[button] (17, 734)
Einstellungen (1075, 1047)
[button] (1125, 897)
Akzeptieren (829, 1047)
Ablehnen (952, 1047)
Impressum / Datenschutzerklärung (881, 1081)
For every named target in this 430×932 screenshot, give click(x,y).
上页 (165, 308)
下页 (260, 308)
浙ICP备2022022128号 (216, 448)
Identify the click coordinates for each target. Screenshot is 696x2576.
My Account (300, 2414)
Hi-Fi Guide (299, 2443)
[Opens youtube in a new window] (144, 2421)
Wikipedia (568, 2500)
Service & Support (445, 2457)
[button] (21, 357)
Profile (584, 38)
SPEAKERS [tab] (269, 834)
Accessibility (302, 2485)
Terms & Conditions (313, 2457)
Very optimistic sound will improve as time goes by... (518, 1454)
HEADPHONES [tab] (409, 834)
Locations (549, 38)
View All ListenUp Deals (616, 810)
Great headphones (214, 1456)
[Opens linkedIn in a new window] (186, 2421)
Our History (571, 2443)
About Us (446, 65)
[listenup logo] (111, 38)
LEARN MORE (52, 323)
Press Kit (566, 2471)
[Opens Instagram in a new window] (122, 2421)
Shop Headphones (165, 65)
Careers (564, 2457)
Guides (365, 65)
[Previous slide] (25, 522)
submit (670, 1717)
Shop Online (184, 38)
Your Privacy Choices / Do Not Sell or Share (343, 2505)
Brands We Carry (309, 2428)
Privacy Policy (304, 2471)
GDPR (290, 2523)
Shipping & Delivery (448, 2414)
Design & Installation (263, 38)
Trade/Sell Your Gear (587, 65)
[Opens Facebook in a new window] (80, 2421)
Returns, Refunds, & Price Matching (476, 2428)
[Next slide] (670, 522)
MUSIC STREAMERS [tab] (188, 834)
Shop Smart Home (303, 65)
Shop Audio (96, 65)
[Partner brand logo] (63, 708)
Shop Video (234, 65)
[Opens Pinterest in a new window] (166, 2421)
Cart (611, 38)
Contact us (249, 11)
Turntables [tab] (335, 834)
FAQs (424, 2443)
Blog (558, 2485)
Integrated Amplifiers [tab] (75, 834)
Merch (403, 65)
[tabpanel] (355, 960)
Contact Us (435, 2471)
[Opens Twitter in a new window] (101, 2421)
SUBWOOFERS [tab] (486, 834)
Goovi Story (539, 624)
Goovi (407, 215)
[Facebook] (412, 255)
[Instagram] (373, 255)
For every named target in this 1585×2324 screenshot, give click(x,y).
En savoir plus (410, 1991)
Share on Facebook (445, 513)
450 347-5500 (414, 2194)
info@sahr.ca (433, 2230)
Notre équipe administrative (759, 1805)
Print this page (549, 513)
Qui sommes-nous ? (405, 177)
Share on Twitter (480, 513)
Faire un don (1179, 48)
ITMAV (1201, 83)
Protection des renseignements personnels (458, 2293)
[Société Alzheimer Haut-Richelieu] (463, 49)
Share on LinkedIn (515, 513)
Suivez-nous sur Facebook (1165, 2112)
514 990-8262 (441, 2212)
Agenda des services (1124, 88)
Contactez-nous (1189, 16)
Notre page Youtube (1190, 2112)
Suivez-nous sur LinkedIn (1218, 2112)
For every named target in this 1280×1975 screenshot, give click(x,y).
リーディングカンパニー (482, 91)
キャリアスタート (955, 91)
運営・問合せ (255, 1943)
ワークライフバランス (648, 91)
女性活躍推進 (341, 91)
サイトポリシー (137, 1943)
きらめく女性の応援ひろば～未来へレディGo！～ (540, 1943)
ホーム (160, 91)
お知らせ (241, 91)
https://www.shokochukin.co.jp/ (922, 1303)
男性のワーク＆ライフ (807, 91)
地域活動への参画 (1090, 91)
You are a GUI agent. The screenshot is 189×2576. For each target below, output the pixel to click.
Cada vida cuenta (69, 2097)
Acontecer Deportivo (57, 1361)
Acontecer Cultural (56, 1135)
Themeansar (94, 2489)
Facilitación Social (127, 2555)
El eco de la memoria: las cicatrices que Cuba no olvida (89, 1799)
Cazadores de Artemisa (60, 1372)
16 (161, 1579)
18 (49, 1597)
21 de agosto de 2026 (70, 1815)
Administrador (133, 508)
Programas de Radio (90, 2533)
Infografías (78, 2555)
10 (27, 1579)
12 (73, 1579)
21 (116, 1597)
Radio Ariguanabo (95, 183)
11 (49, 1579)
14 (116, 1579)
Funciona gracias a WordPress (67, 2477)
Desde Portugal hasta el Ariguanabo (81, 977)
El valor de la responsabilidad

● ● ● ● ●

[WORK INSTRUCTION] Output the data in full, precisely as it appears above.

[RESPONSE TO THIS EXERCISE]
[button] (17, 734)
Einstellungen (1075, 1047)
[button] (1125, 897)
Akzeptieren (829, 1047)
Ablehnen (952, 1047)
Impressum / Datenschutzerklärung (881, 1081)
For every named target in this 430×932 screenshot, give click(x,y).
上页 (165, 308)
下页 (260, 308)
浙ICP备2022022128号 (216, 448)
Identify the click coordinates for each target. Screenshot is 696x2576.
My Account (300, 2414)
Hi-Fi Guide (299, 2443)
[Opens youtube in a new window] (144, 2421)
Wikipedia (568, 2500)
Service & Support (445, 2457)
[button] (21, 357)
Profile (584, 38)
SPEAKERS [tab] (269, 834)
Accessibility (302, 2485)
Terms & Conditions (313, 2457)
Very optimistic sound will improve as time goes by... (518, 1454)
HEADPHONES [tab] (409, 834)
Locations (549, 38)
View All ListenUp Deals (616, 810)
Great headphones (214, 1456)
[Opens linkedIn in a new window] (186, 2421)
Our History (571, 2443)
About Us (446, 65)
[listenup logo] (111, 38)
LEARN MORE (52, 323)
Press Kit (566, 2471)
[Opens Instagram in a new window] (122, 2421)
Shop Headphones (165, 65)
Careers (564, 2457)
Guides (365, 65)
[Previous slide] (25, 522)
submit (670, 1717)
Shop Online (184, 38)
Your Privacy Choices / Do Not Sell or Share (343, 2505)
Brands We Carry (309, 2428)
Privacy Policy (304, 2471)
GDPR (290, 2523)
Shipping & Delivery (448, 2414)
Design & Installation (263, 38)
Trade/Sell Your Gear (587, 65)
[Opens Facebook in a new window] (80, 2421)
Returns, Refunds, & Price Matching (476, 2428)
[Next slide] (670, 522)
MUSIC STREAMERS [tab] (188, 834)
Shop Smart Home (303, 65)
Shop Audio (96, 65)
[Partner brand logo] (63, 708)
Shop Video (234, 65)
[Opens Pinterest in a new window] (166, 2421)
Cart (611, 38)
Contact us (249, 11)
Turntables [tab] (335, 834)
FAQs (424, 2443)
Blog (558, 2485)
Integrated Amplifiers [tab] (75, 834)
Merch (403, 65)
[tabpanel] (355, 960)
Contact Us (435, 2471)
[Opens Twitter in a new window] (101, 2421)
SUBWOOFERS [tab] (486, 834)
Goovi Story (539, 624)
Goovi (407, 215)
[Facebook] (412, 255)
[Instagram] (373, 255)
For every named target in this 1585×2324 screenshot, give click(x,y).
En savoir plus (410, 1991)
Share on Facebook (445, 513)
450 347-5500 (414, 2194)
info@sahr.ca (433, 2230)
Notre équipe administrative (759, 1805)
Print this page (549, 513)
Qui sommes-nous ? (405, 177)
Share on Twitter (480, 513)
Faire un don (1179, 48)
ITMAV (1201, 83)
Protection des renseignements personnels (458, 2293)
[Société Alzheimer Haut-Richelieu] (463, 49)
Share on LinkedIn (515, 513)
Suivez-nous sur Facebook (1165, 2112)
514 990-8262 (441, 2212)
Agenda des services (1124, 88)
Contactez-nous (1189, 16)
Notre page Youtube (1190, 2112)
Suivez-nous sur LinkedIn (1218, 2112)
For every named target in this 1280×1975 screenshot, give click(x,y).
リーディングカンパニー (482, 91)
キャリアスタート (955, 91)
運営・問合せ (255, 1943)
ワークライフバランス (648, 91)
女性活躍推進 (341, 91)
サイトポリシー (137, 1943)
きらめく女性の応援ひろば～未来へレディGo！～ (540, 1943)
ホーム (160, 91)
お知らせ (241, 91)
https://www.shokochukin.co.jp/ (922, 1303)
男性のワーク＆ライフ (807, 91)
地域活動への参画 (1090, 91)
You are a GUI agent. The screenshot is 189×2576. For each target below, output the pixel to click.
Cada vida cuenta (69, 2097)
Acontecer Deportivo (57, 1361)
Acontecer Cultural (56, 1135)
Themeansar (94, 2489)
Facilitación Social (127, 2555)
El eco de la memoria: las cicatrices que Cuba no olvida (89, 1799)
Cazadores de Artemisa (60, 1372)
16 (161, 1579)
18 (49, 1597)
21 de agosto de 2026 (70, 1815)
Administrador (133, 508)
Programas de Radio (90, 2533)
Infografías (78, 2555)
10 (27, 1579)
12 (73, 1579)
21 (116, 1597)
Radio Ariguanabo (95, 183)
11 (49, 1579)
14 (116, 1579)
Funciona gracias a WordPress (67, 2477)
Desde Portugal hasta el Ariguanabo (81, 977)
El valor de la responsabilidad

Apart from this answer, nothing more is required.